What happened to humor in politics?
There is certainly plenty to be somber about, but in the old days, even in times of peril, there was room for an uplifting wisecrack. Ronald Reagan, with an assassin’s bullets lodged in his belly, looked up at his wife Nancy as he was being wheeled into the operating room and famously cracked, “Honey, I forgot to duck!”
In the toxic stew that is today’s Washington it is difficult to find Reagan’s counterpart. Our president’s sense of humor seems to have been arrested in the eighth grade. Our congressional leaders are mostly glum scolds. South Carolina’s Sen. Lindsay Graham showed promise for a while, but he hasn’t been witty for months. And a certified congressional comic, Al Franken, was run out of town by #MeToo.
Abner Mikva, former Illinois congressman, federal judge and White House counsel, was a fount of political humor back in the day. He loved to tell about his attempt to volunteer in Illinois Gov. Adlai Stevenson’s re-election campaign when he was a student at the University of Chicago.
He approached his local alderman, an organization man — what we know here in Maryland as a “muldoon” (summed up by The Sun editorial board in 1982 as “a particular type of pol, usually an undistinguished follower of a political organization who holds office because of his loyalty and not his intellectual talent”).
“Who sent ya?” asked the muldoon.
“Nobody, sir,” stammered Mikva, “I’m a college student and I want to help Governor Stevenson.”
“We don’t want nobody, what nobody sent,” responded the muldoon . End of interview.
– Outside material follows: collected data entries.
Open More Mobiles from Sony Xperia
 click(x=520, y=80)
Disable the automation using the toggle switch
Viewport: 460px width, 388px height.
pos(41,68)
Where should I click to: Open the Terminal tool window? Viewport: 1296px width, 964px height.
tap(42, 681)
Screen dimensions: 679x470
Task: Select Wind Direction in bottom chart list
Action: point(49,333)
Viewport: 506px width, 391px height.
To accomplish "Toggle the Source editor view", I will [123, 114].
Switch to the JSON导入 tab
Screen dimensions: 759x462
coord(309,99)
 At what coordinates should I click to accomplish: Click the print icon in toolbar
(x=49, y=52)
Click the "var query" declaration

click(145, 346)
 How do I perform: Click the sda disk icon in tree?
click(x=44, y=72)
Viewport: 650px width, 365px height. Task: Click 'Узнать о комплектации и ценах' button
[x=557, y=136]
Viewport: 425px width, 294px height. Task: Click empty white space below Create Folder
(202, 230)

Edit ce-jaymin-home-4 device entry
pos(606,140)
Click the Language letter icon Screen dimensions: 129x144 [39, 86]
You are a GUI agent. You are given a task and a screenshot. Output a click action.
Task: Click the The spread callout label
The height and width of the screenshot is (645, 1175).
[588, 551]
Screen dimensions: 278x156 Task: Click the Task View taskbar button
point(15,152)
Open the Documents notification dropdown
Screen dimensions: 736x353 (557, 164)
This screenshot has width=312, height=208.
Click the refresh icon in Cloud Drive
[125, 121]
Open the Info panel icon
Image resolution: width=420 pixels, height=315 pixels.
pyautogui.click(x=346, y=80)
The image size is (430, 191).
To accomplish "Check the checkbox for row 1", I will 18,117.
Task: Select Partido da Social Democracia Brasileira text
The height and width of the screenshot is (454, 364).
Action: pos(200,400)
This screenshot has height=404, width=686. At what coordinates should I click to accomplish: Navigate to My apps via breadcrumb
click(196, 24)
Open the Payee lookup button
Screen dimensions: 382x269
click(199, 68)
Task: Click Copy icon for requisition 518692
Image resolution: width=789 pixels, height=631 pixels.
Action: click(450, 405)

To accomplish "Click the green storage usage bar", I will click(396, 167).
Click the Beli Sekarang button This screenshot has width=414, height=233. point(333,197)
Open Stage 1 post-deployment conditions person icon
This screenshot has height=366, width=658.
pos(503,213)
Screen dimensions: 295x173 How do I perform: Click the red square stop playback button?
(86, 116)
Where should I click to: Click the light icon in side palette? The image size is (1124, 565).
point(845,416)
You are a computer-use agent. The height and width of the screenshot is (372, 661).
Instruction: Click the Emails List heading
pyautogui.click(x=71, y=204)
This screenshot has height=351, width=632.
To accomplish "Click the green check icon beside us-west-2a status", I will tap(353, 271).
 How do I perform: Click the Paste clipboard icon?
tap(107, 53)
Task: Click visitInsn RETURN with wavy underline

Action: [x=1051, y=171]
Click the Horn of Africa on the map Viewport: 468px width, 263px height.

Mikva would often follow up that story with this one, which may — or may not — have been apocryphal: It’s Election Day in Chicago. The organization’s slate is in danger. A muldoon sends two of his men to the local cemetery to collect names from headstones in case more favorable votes are needed. They split the job, east and west.
The east-side guy finishes first and calls to his colleague, C’mon let’s go, we gotta get back to headquarters.”
“Hold your damned horses,” replies the west-side guy, “I’m not finished. And my people got as much right to vote as your people!”
I’ve got a favorite from my own life in Maryland politics: It is the 1964 Democratic primary for the U.S. Senate between Joe Tydings, former U.S. attorney and my former boss, and state comptroller Louis Goldstein. Mr. Tydings didn’t enjoy much support from Baltimore’s political clubs, most of which supported Goldstein.
We Tydings supporters — the so-called "shiny brights" — feared that Election Day mischief would occur in the precincts where the clubs were powerful. We organized a squad of young lawyers, recruited from Baltimore's downtown law firms, to spend Election Day in enemy territory to protect our candidate's interest.
But how were we to know what to look for? Ex-mayor Phil Goodman, recently thrown out of office by the voters and one of the few professional politicians on our side, provided the answer. He produced one of his minions, Joe Giordano — known as "Joe the Barber” — to lecture us shiny brights on what to watch out for on Election Day.
The Giordano lecture was an extraordinary event. Forty or so pinstriped young lawyers crowded into a small room on the second floor of the Tydings campaign headquarters on Baltimore Street. Joe the Barber told us what it was like on the streets. Baltimore’s elite took notes as if this was one of Harvard Law School’s Holmes lectures. Joe’s finale was his unforgettable admonition that we pay special attention to the voting booth: "If you see four feet under the curtain," warned Joe in his melodious, heavily accented English, "that’s not a horse!"
We are now in another election season. Voters will be called upon to make some very serious choices. But that doesn’t mean that the season must be humorless.
At election time I always try to keep in mind the immortal words of Dick Tuck. During the ‘60s and ‘70s Tuck was a Democratic handyman, funnyman and prankster. In 1966 he presented himself as a candidate for election to California’s state Senate. He lost. His concession speech was succinct: “The voters have spoken — the bastards!”
I’m sure that Tuck, who died in May, was genuinely disappointed. But I’m also sure he knew his concession speech would get a laugh.
There should always be room for humor — and genial civility a la Ronald Reagan — in what this newspaper’s celebrated political columnist in a bygone era, Frank R. Kent, styled as “the great game of politics.”